_Stated exercise_
Extend the news article about top universities enrolling more black immigrants, starting right after its final paragraph.

_Document section_
────────────────────────────────────────
In Diversity Push, Top Universities Enrolling More Black Immigrants

In Diversity Push, Top Universities Enrolling More Black Immigrants

Critics Say Effort Favors Elite Foreigners, Leaves Out Americans

Washington Post Staff Writer
Tuesday, March 6, 2007; Page A02

The nation's most elite colleges and universities are bolstering their black student populations by enrolling large numbers of immigrants from Africa, the West Indies and Latin America, according to a study published recently in the American Journal of Education.

Immigrants, who make up 13 percent of the nation's college-age black population, account for more than a quarter of black students at Ivy League and other selective universities, according to the study, produced by Princeton University and the University of Pennsylvania.

The large representation of black immigrants developed as schools' focus shifted from restitution for decades of excluding black Americans from campuses to embracing wider diversity, the study's authors said. The more elite the school, the more black immigrants are enrolled.

"A lot of these institutions have been promoting the increase in their black populations, but clearly this increase reflects a growth in their black immigrant populations," said Camille Z. Charles, an associate professor of sociology at the University of Pennsylvania who co-authored the study.
────────────────────────────────────────
_Data section_
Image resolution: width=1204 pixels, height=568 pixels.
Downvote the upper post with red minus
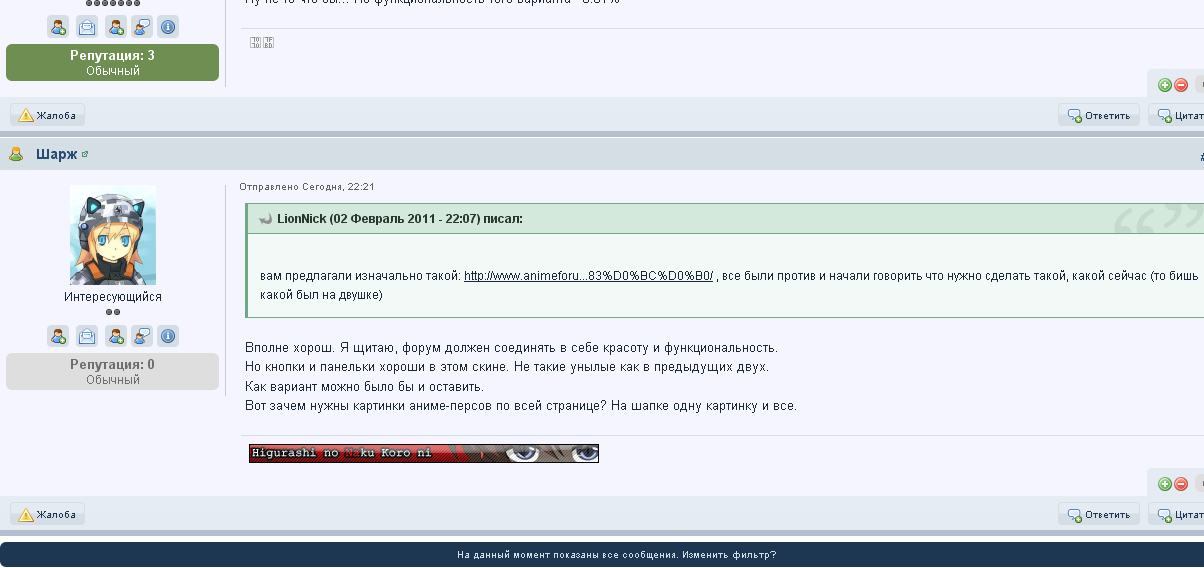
────────────────────────────────────────
_Answer to the problem_
Black American scholars such as Henry Louis Gates and Lani Guinier, two Harvard University professors, have said that white educators are skirting long-held missions to resolve historic wrongs against native black Americans by enrolling immigrants who look like them.

In an interview, Guinier said that the chasm has less to do with immigrants and more to do with admissions officers who rely on tests that wealthier students, including black immigrants, can afford to prepare for.

"In part, it has to do with coming from a country, especially those educated in Caribbean and African countries, where blacks were in the majority and did not experience the stigma that black children did in the United States," Guinier said. "The fathers of these students tend to be much better educated. This is not just true of immigrants from Africa and the Caribbean, this is true across the board. We have an admissions system that prefers wealth, that rewards wealth and calls it merit."

Officials at several top universities, including Harvard, the University of North Carolina and Princeton, did not respond to calls or e-mail messages seeking comment on the study.

The University of Pennsylvania's dean of admissions, Lee Stetson, said that although the university takes note of students' backgrounds, "we do not focus specifically on whether students are Caribbean American, African American or African. We do not involve ourselves with exact roots.

"They bring diversity to the campus," Stetson said. "We try to find students from all walks of life, including African American students who have their roots in the southeastern United States."

The study relied on data from the National Longitudinal Survey of Freshmen, which included 1,028 black students, 281 of whom were immigrants. Black immigrants were defined as students who emigrated directly from Africa or the Caribbean, including countries such as Guyana that are on the South American continent and nations in the black diaspora or their American-born sons and daughters.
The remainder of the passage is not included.